HOLLYGOSSIP

Thursday, February 7, 2013

Oscars 2013: Great Performances photographed by Paola Kudacki for Time Magazine, March 2013

via glooce

 




Philip Seymour Hoffman
Performance: Lancaster Dodd in The Master (Oscar nomination, Best Supporting Actor)
“L. Ron Hubbard is the reference, but it isn’t L. Ron Hubbard,” says Hoffman, who portrays a 1950s cult leader. “There are things he does that are referenced in L. Ron Hubbard’s life, but ultimately there is no adherence to any fact. We took liberties because he is a fictional character.”


Sally Field
Performance: Mary Todd Lincoln in Lincoln (Oscar nomination, Best Supporting Actress) 
“Had there not been a Mary Todd, there wouldn’t have been an Abraham Lincoln,” Field says of the mercurial First Lady. “She was complicated and brilliant, and she had a keen sense of where she would be placed in history — she would not be looked at fondly.”


John Goodman
Performance: John Chambers in Argo 
Chambers created the makeup for Planet of the Apes, designed Spock’s ears and had a sideline working for the CIA. “He’s a man who serves his country,” Goodman says. “He has a double life, a secret life, and at the same time, he disguises people for a living.”




Amy Adams
Performance: Peggy Dodd in The Master (Oscar nomination, Best Supporting Actress) 
“We were a society in transition,” says Adams of The Master’s postwar setting. “Women were given responsibility in wartime, and then it was back to the kitchen and take care of your man.
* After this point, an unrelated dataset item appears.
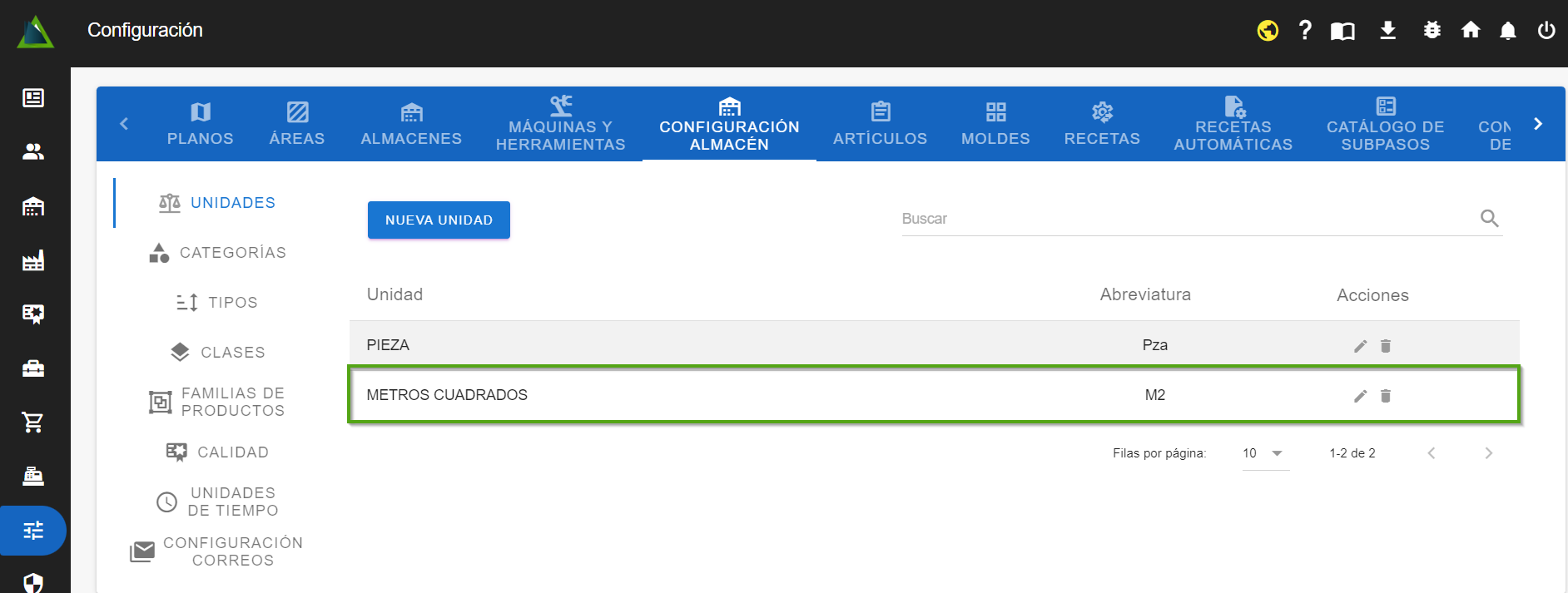Expand the rows per page dropdown
1568x593 pixels.
(1265, 453)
The perception of what was available to women in that era was so different.”
Hugh Jackman
Performance: Jean Valjean in Les Misérables (Oscar nomination, Best Actor)
“One of Victor Hugo’s main themes is how harsh and wasteful the jail system was,” says Jackman, whose Jean Valjean served 19 years for stealing a loaf of bread. “The goal wasn’t to turn you out rehabilitated. The goal was to turn you out as an animal.” 

Anne Hathaway
Performance: Fantine in Les Misérables (Oscar nomination, Best Supporting Actress) 
“As a woman born in 1982, I take for granted so many freedoms that Fantine wouldn’t even dream of,” says Hathaway, who did voluminous research on everything from 19th century French law to modern-day sex slavery to play a doomed prostitute.


John Hawkes
Performance: Mark O’Brien in The Sessions 
“Mark O’Brien used to say that disabled people are invisible to able-bodied people,” says Hawkes, who plays the writer and polio survivor in The Sessions. “In between takes, I’d stay on a gurney, and crew members would set sandwiches and wardrobe people would lay coats on me. I got some idea of what it’s like to be thought of as furniture.”

Quvenzhané Wallis
Performance: Hushpuppy in Beasts of the Southern Wild (Oscar nomination, Best Actress) 
Benh Zeitlin’s magical-realist take on Hurricane Katrina rests on the tiny shoulders of its charismatic star, who at 9 is the youngest Best Actress contender in Oscar history. “I wasn’t surprised on the outside,” Wallis says of the nomination, “but I was on the inside.”

Jessica Chastain
Performance: Maya in Zero Dark Thirty (Oscar nomination, Best Actress) 
“Because we’re playing characters that really exist, it was important to show the utmost respect when portraying them,” says Chastain, who has never met the real-life inspiration for Maya, the CIA tracker who hunts bin Laden.